Julius Knipl, the rumpled antihero of Ben Katchor's cult cartoon strip, comes alive in this all-new collection of strange and strangely absorbing urban adventures. The Knipl stories collected here resurrect a lost metropolis and its residents, summoning up half-forgotten yesterdays and celebrating the surreal substrate of the quotidien.
Ben Katchor (born 1951 in Brooklyn, NY) is an American cartoonist. His comic strip Julius Knipl, Real Estate Photographer paints an evocative picture of a slightly surreal, historical New York City with a decidedly Jewish sensibility. Julius Knipl has been published in several book collections including Cheap Novelties: The Pleasure of Urban Decay and The Beauty Supply District. Other serialized comics by Katchor include The Jew Of New York (collected and published as a graphic novel in 1998), The Cardboard Valise and Hotel & Farm. He regularly contributes comics and drawings to The New Yorker, The New York Times, and Metropolis magazine.
I had thought Knipl was a kind of adolescent joke name from Katchor, and a good silly one, and I wouldn't have put it past him, but nope, "knipl" is more meaningful, Michael Chabon tells us in his lovely introduction, it means "nest egg" and as he points out, that fits for comics, and maybe especially for MacArthur-award winning comics genius Katchor, whose book is a large collection of strips focused on real estate and economics and urban working class Jewish men living in a nostalgic fantasy version of New York City.
Katchor is all about the past, with an ever-present blend of humor, melancholy and surrealism. It takes a bit of work to read him because he can also be dense, complex, quirky, and deeply ironic, but at his best he hopes you see anew the urban world you thought you knew. Are you thinking maybe Kafka? Sure, but there is more humor here than in Kafka, maybe (though I have heard Kafka laughed harder than anyone else when he read his own stories to his friends, so maybe Kafka is right for thinking go Katchor's tone), and a very specific insight into material culture, consumerism, the struggle to survive, and, I don't know, pop culture. Kind of amazing stuff. The book is large, so there's a lot of strips to read, but wth, you don't have to read all of them!
Time for a naysayer to enter this wall-to-wall palace of 5-star reviews.
To me, reading Julius Knipl, Real Estate Photographer is a slog. And a slog is the opposite of what the comics medium should deliver.
Comics - with its combination of words and pictures - allows writers the ability to convey information in a way that is far more efficient and readable than prose text. See: Scott McCloud's excellent book on the subject.
Ben Katchor chooses not to use this potential. He instead opts to make the reading experience more taxing than it ought to be.

## Set tasks
**a)** In the text about Ben Katchor's Julius Knipl, what does the word "knipl" mean?
**b)** Reproduce the records below from the line with "Open calendar picker for 参加工作时间" to the line with "Looking at the screenshot, I should pos(138,339).".

## Data for the task
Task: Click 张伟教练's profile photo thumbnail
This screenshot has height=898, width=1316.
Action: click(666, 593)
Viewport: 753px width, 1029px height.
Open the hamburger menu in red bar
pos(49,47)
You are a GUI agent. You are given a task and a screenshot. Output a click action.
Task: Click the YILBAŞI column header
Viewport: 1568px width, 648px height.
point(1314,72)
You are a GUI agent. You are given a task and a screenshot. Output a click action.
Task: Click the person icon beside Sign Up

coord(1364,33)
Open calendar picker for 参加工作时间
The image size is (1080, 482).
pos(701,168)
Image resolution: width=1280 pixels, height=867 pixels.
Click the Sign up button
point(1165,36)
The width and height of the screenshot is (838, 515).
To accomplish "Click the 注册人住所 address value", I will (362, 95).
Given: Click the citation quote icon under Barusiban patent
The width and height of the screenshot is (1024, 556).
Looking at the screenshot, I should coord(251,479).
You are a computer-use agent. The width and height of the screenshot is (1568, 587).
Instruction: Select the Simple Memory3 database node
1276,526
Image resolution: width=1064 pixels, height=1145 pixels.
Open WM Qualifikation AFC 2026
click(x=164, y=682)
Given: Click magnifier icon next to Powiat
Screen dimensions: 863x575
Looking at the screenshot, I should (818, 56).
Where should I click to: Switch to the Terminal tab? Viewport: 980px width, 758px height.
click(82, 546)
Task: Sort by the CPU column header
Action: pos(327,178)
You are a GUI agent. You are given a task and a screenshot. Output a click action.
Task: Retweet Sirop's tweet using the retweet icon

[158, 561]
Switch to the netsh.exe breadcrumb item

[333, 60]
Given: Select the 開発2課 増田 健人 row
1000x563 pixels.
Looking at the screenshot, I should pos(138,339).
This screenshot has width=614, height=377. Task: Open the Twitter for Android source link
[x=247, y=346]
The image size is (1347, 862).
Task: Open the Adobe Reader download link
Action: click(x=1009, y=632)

## Answers for this exercise
**a)** "Knipl" means "nest egg."

**b)**
Open calendar picker for 参加工作时间
The image size is (1080, 482).
pos(701,168)
Image resolution: width=1280 pixels, height=867 pixels.
Click the Sign up button
point(1165,36)
The width and height of the screenshot is (838, 515).
To accomplish "Click the 注册人住所 address value", I will (362, 95).
Given: Click the citation quote icon under Barusiban patent
The width and height of the screenshot is (1024, 556).
Looking at the screenshot, I should coord(251,479).
You are a computer-use agent. The width and height of the screenshot is (1568, 587).
Instruction: Select the Simple Memory3 database node
1276,526
Image resolution: width=1064 pixels, height=1145 pixels.
Open WM Qualifikation AFC 2026
click(x=164, y=682)
Given: Click magnifier icon next to Powiat
Screen dimensions: 863x575
Looking at the screenshot, I should (818, 56).
Where should I click to: Switch to the Terminal tab? Viewport: 980px width, 758px height.
click(82, 546)
Task: Sort by the CPU column header
Action: pos(327,178)
You are a GUI agent. You are given a task and a screenshot. Output a click action.
Task: Retweet Sirop's tweet using the retweet icon

[158, 561]
Switch to the netsh.exe breadcrumb item

[333, 60]
Given: Select the 開発2課 増田 健人 row
1000x563 pixels.
Looking at the screenshot, I should pos(138,339).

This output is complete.